Cette forme de néo-libéralisme, qui s’appelle ordo-libéralisme,
débouche sur une étrange conception de la démocratie : on vote les règles
de la concurrence parfaite, puis on n’a plus le droit de les remettre en cause.
Et il vaut mieux les confier à des sages qu’à des peuples. On ne l’a guère
remarqué, mais l’Union, et plus nettement encore la zone euro, ressemble
étrangement à l’idée que se faisait Hayek d’une démocratie limitée, et sa
construction politique à la Constitution qu’il préconisait. Pour ce dernier il
devait y avoir une Assemblée législative, composée de personnes d’âge mûr et
chargée d’élaborer des « règles de juste conduite », personnes élues
certes, mais non soumises aux pressions populaires. C’est, dans l’Union
européenne, le rôle dévolu à la Commission, qui a le monopole de l’initiative
des lois, et au Conseil (des chefs de gouvernement), qui les vote, les deux
travaillant en fait la main dans la main. Il devait y avoir aussi une Assemblée
gouvernementale, qui ne pouvait agir que dans le cadre de ces lois.

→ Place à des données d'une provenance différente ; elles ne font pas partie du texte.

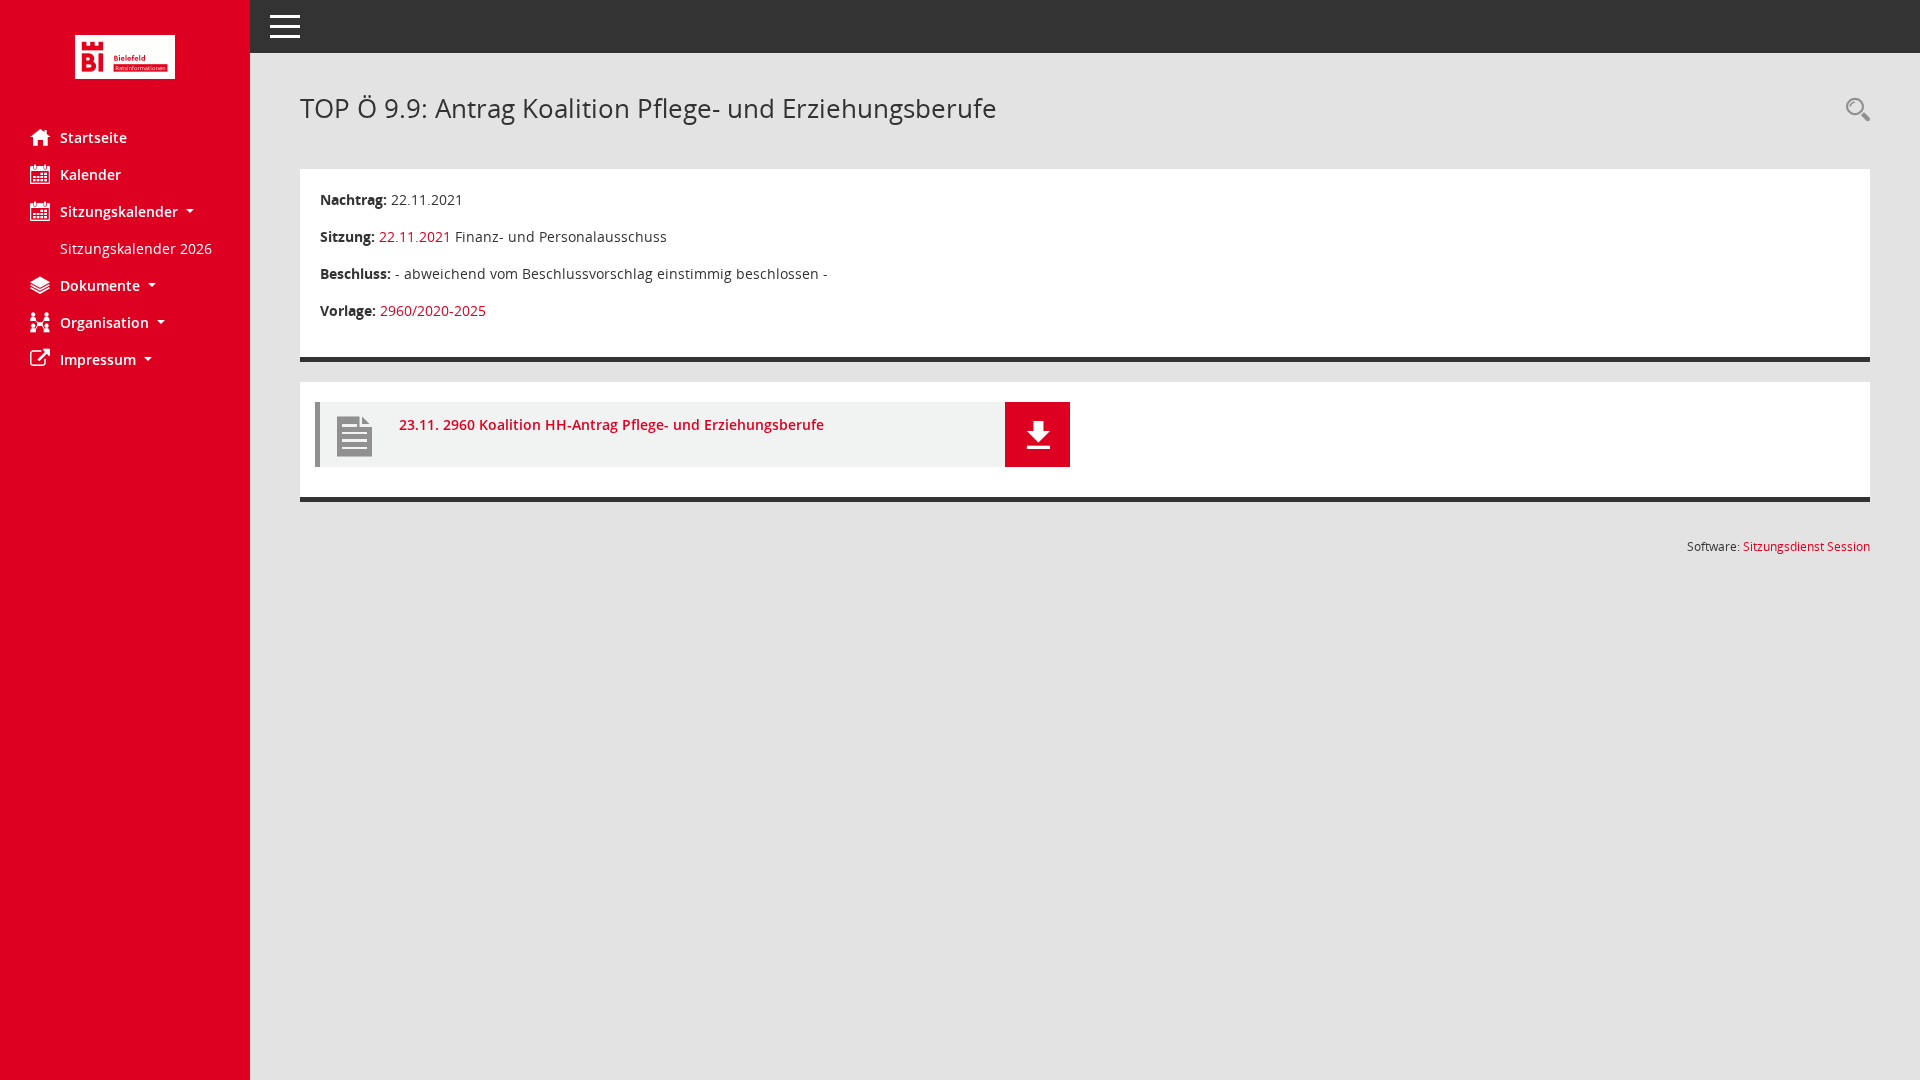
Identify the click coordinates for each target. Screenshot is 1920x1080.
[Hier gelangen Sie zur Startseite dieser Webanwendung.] (125, 57)
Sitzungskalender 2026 (136, 248)
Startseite (93, 137)
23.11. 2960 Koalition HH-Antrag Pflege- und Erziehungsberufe (611, 424)
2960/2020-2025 (433, 310)
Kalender (90, 174)
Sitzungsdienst (1806, 546)
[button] (125, 211)
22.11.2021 (415, 236)
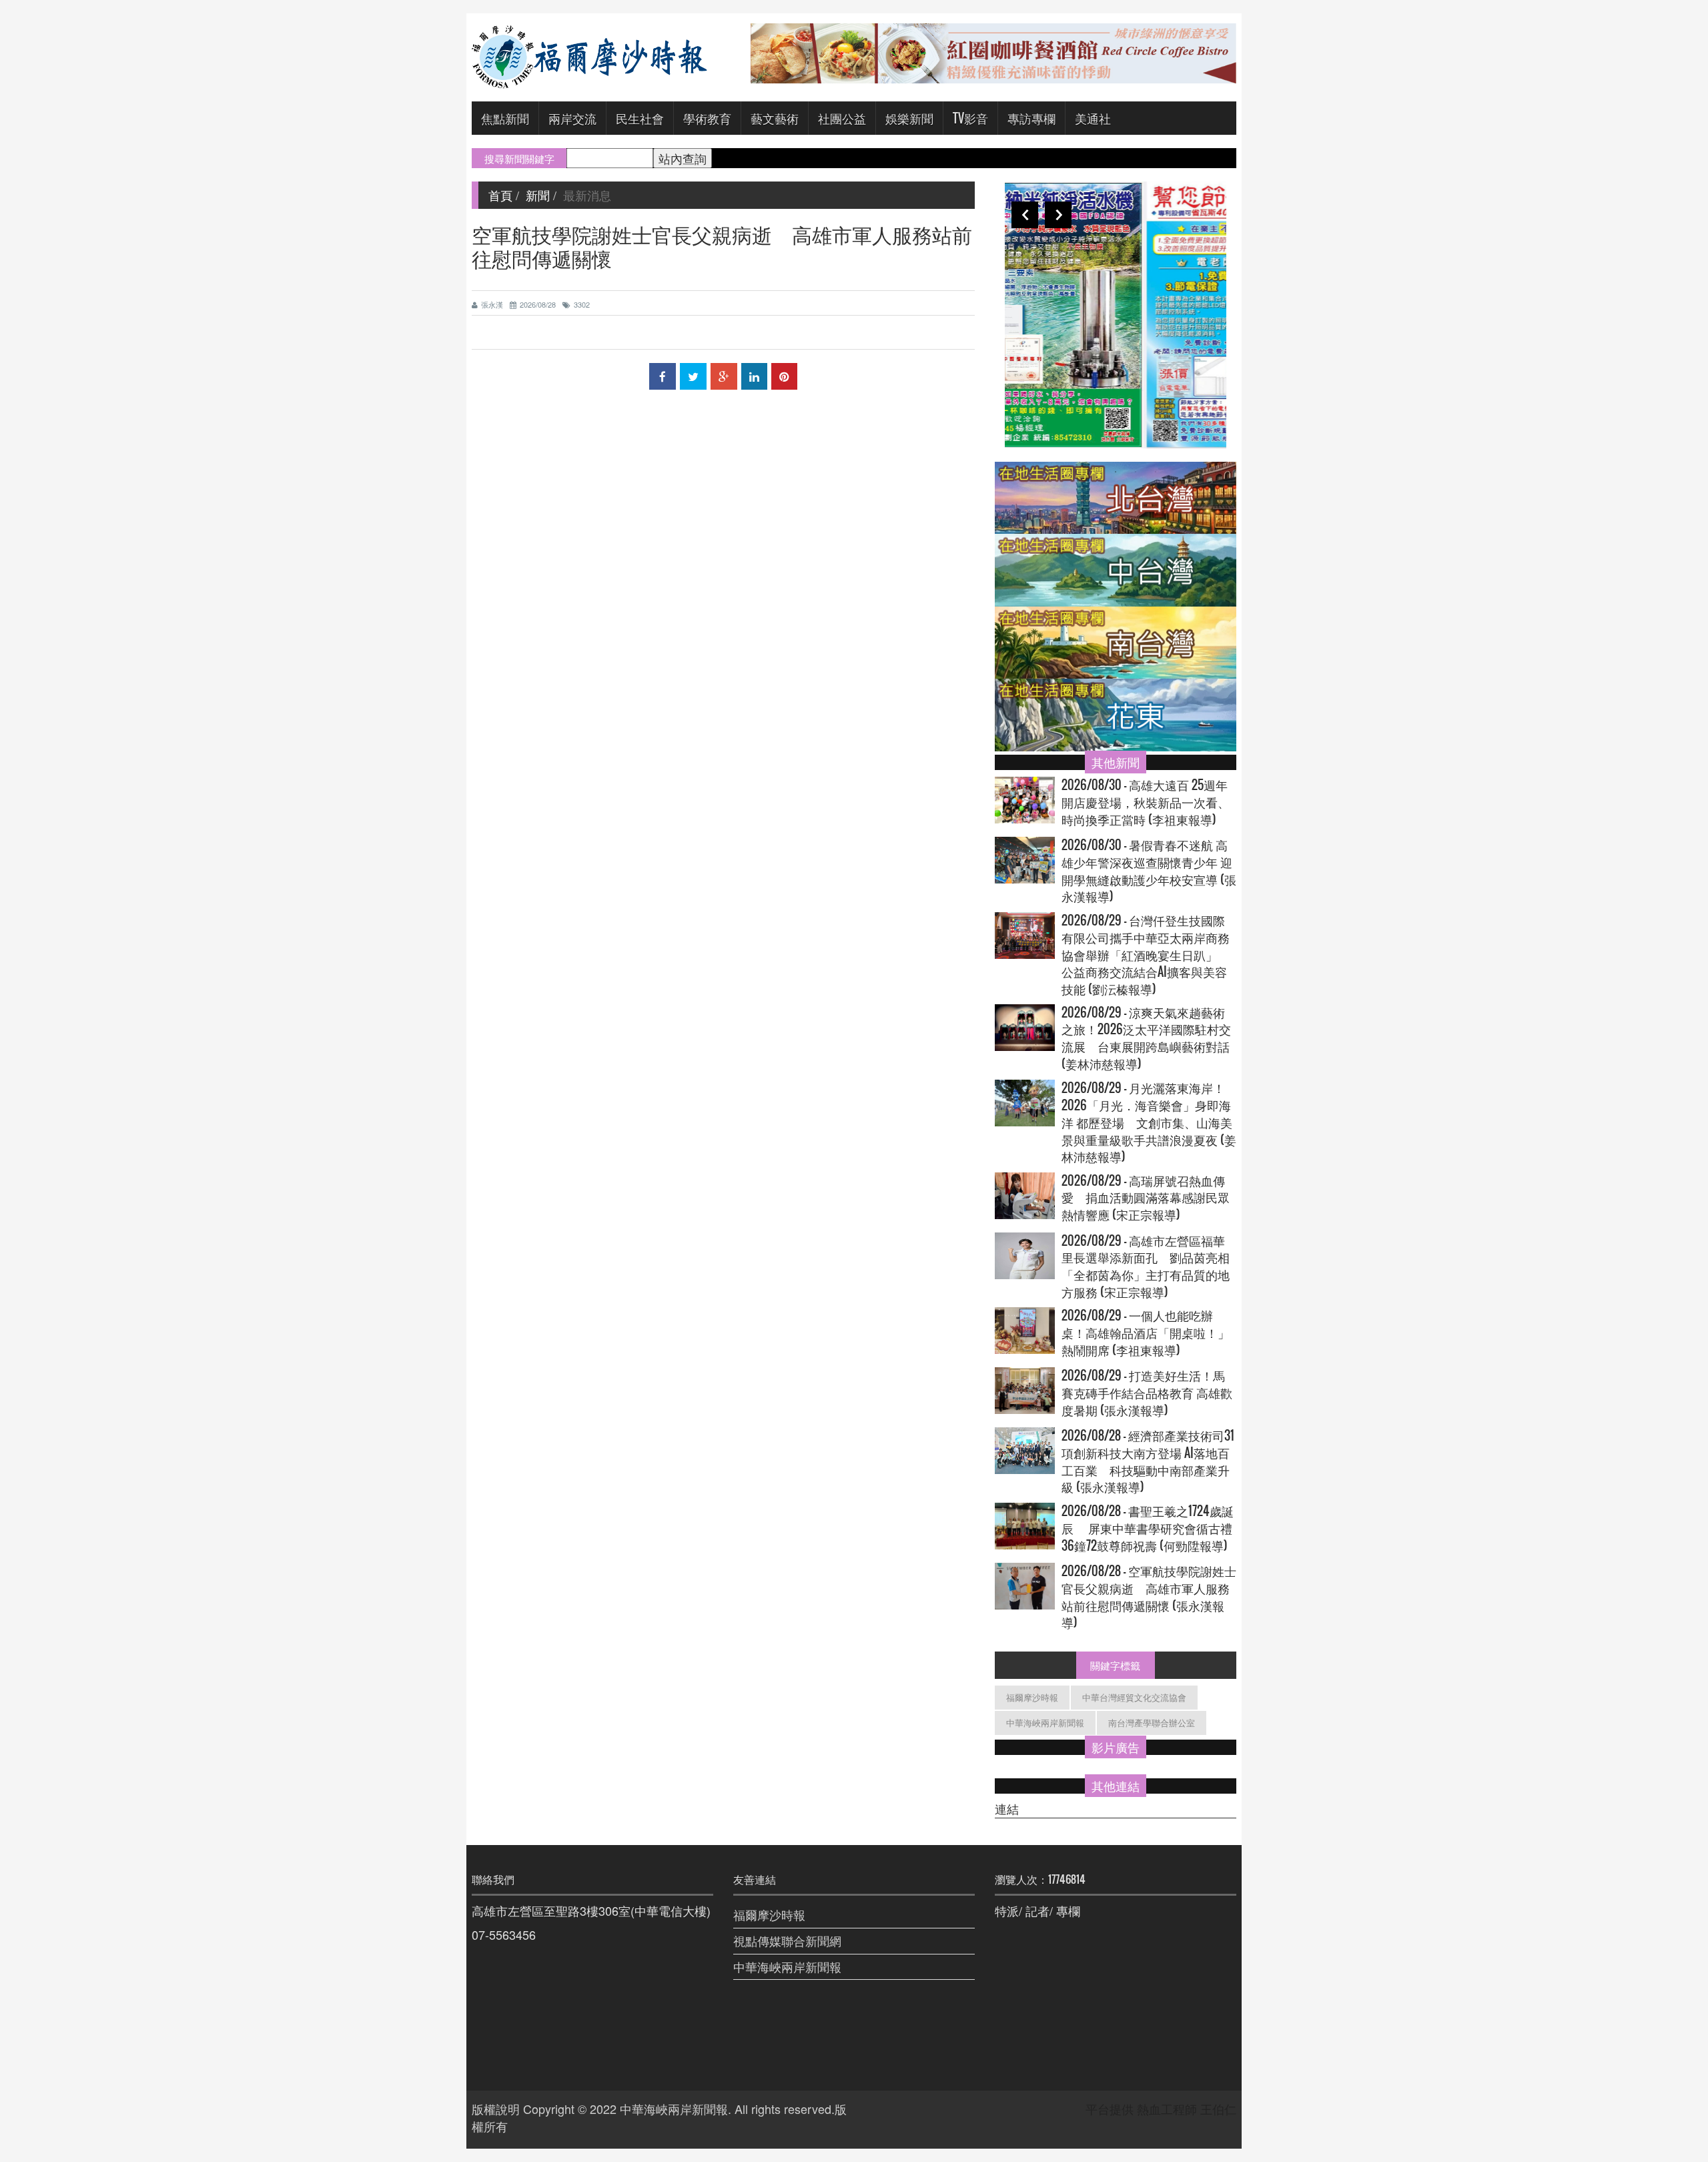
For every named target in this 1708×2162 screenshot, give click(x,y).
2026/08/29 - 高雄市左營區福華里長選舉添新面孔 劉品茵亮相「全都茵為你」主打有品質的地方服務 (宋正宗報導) (1145, 1266)
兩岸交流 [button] (572, 118)
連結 (1007, 1808)
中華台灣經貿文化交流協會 (1134, 1697)
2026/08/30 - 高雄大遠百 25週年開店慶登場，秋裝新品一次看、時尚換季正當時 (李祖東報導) (1145, 802)
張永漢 (492, 304)
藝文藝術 (775, 118)
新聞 (538, 195)
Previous (1024, 215)
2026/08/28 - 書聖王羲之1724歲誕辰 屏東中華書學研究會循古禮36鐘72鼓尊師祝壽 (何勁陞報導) (1147, 1528)
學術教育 (707, 118)
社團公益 (842, 118)
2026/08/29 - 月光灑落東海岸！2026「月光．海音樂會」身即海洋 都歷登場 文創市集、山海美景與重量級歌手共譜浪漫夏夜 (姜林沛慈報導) (1148, 1122)
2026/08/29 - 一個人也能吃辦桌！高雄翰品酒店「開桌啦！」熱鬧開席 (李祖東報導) (1145, 1332)
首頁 (500, 195)
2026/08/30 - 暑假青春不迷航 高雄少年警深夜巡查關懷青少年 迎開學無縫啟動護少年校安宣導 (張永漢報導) (1148, 871)
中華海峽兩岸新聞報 (1045, 1722)
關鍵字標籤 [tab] (1115, 1665)
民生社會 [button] (640, 118)
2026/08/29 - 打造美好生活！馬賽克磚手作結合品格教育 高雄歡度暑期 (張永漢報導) (1146, 1392)
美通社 (1093, 118)
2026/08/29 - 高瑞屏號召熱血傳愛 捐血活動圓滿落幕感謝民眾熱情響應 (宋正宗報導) (1145, 1197)
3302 (582, 304)
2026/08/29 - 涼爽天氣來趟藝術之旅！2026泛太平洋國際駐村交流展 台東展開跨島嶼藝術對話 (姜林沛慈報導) (1146, 1038)
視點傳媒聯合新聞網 (787, 1940)
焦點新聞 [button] (505, 118)
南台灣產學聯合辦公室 (1151, 1722)
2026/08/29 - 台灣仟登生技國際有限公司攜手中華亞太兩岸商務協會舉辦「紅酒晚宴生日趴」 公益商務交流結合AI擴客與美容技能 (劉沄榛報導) (1145, 955)
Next (1058, 215)
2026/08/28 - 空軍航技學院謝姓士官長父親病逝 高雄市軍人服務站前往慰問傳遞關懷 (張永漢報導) (1148, 1597)
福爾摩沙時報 (1032, 1697)
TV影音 (970, 118)
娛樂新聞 (909, 118)
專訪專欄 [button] (1031, 118)
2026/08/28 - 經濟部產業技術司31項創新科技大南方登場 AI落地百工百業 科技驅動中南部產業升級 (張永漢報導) (1147, 1461)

C’est, dans
l’Union européenne, le rôle imparti au Parlement européen, qui ne peut être que
co-législateur, et seulement dans certains domaines, et celui concédé aux
Parlements nationaux, qui ne peuvent que transcrire les directives européennes
et ne légifèrent plus que dans le cadre de compétences restreintes. Exemple de
règle de juste conduite : la règle d’or budgétaire, qui a valeur
constitutionnelle dans le régime politique de l’Allemagne, et que celle-ci a
réussi à imposer aux autres pays de la zone euro avec le Traité sur la
stabilité, la coordination et la gouvernance (TSCG), et même à la
quasi-totalité des autres13.
Ce qui s’est passé avec la Grèce montre bien comment tout cela
fonctionne : au nom des règles européennes, le Conseil, sans même
consulter le Parlement européen, lui a dicté sa politique, son Parlement
n’ayant plus qu’à obtempérer.
Je ne dis pas que l’Allemagne n’a pas un régime démocratique.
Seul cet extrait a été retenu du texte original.